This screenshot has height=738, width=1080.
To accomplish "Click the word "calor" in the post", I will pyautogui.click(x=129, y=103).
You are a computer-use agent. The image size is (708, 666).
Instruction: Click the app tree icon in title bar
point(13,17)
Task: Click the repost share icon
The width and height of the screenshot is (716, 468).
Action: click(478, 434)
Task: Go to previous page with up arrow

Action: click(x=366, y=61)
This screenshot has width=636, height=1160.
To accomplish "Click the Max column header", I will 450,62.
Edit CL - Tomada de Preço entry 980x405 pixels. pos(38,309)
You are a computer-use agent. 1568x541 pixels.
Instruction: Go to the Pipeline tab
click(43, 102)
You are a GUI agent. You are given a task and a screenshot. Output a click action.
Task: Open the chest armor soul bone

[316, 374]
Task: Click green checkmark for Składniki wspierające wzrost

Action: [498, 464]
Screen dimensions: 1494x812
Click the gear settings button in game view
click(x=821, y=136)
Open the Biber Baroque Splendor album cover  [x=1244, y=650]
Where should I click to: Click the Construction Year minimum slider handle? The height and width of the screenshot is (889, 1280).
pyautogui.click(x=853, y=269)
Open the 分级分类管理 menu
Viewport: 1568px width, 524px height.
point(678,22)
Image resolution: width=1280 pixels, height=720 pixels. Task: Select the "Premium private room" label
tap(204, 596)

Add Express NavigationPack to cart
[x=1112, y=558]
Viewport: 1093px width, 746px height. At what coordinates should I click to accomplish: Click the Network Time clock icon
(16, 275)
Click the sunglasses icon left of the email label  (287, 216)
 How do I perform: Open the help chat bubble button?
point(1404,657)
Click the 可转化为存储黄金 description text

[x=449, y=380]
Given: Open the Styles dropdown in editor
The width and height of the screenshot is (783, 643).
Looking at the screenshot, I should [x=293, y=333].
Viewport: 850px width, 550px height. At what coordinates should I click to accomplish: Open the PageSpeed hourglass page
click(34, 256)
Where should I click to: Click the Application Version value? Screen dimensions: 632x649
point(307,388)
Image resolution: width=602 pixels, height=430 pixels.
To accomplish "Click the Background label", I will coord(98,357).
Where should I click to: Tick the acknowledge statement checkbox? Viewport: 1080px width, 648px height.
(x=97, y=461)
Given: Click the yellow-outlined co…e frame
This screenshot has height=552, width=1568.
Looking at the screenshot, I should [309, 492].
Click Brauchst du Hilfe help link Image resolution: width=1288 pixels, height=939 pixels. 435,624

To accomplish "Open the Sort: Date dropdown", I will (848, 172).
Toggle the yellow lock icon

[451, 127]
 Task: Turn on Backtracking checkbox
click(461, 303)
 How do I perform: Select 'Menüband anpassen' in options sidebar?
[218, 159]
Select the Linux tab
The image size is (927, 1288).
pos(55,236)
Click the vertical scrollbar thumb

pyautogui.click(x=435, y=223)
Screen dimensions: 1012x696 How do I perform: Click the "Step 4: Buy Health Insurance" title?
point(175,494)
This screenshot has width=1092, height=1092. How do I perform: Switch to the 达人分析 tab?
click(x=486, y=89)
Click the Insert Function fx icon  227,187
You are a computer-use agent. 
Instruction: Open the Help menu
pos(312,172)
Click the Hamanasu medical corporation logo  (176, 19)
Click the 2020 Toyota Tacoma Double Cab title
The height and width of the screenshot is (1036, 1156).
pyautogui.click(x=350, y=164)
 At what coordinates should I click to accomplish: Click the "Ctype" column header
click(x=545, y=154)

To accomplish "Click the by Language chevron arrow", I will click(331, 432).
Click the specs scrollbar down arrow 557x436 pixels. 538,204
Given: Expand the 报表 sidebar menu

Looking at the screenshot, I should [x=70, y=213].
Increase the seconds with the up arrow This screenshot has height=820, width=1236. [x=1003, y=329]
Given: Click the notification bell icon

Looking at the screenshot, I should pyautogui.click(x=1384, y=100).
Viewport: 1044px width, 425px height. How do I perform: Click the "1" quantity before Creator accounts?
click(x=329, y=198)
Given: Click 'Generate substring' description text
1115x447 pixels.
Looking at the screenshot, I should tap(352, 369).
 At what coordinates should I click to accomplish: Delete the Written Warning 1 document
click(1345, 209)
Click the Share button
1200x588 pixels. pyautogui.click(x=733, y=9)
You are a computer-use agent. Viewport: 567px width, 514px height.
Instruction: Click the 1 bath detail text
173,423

▬▬▬▬▬▬

■ Exercise instructions:
Search the data for the word "dropdown" and copy each line where it appears.

■ Written solution:
Given: Open the Styles dropdown in editor
To accomplish "Open the Sort: Date dropdown", I will (848, 172).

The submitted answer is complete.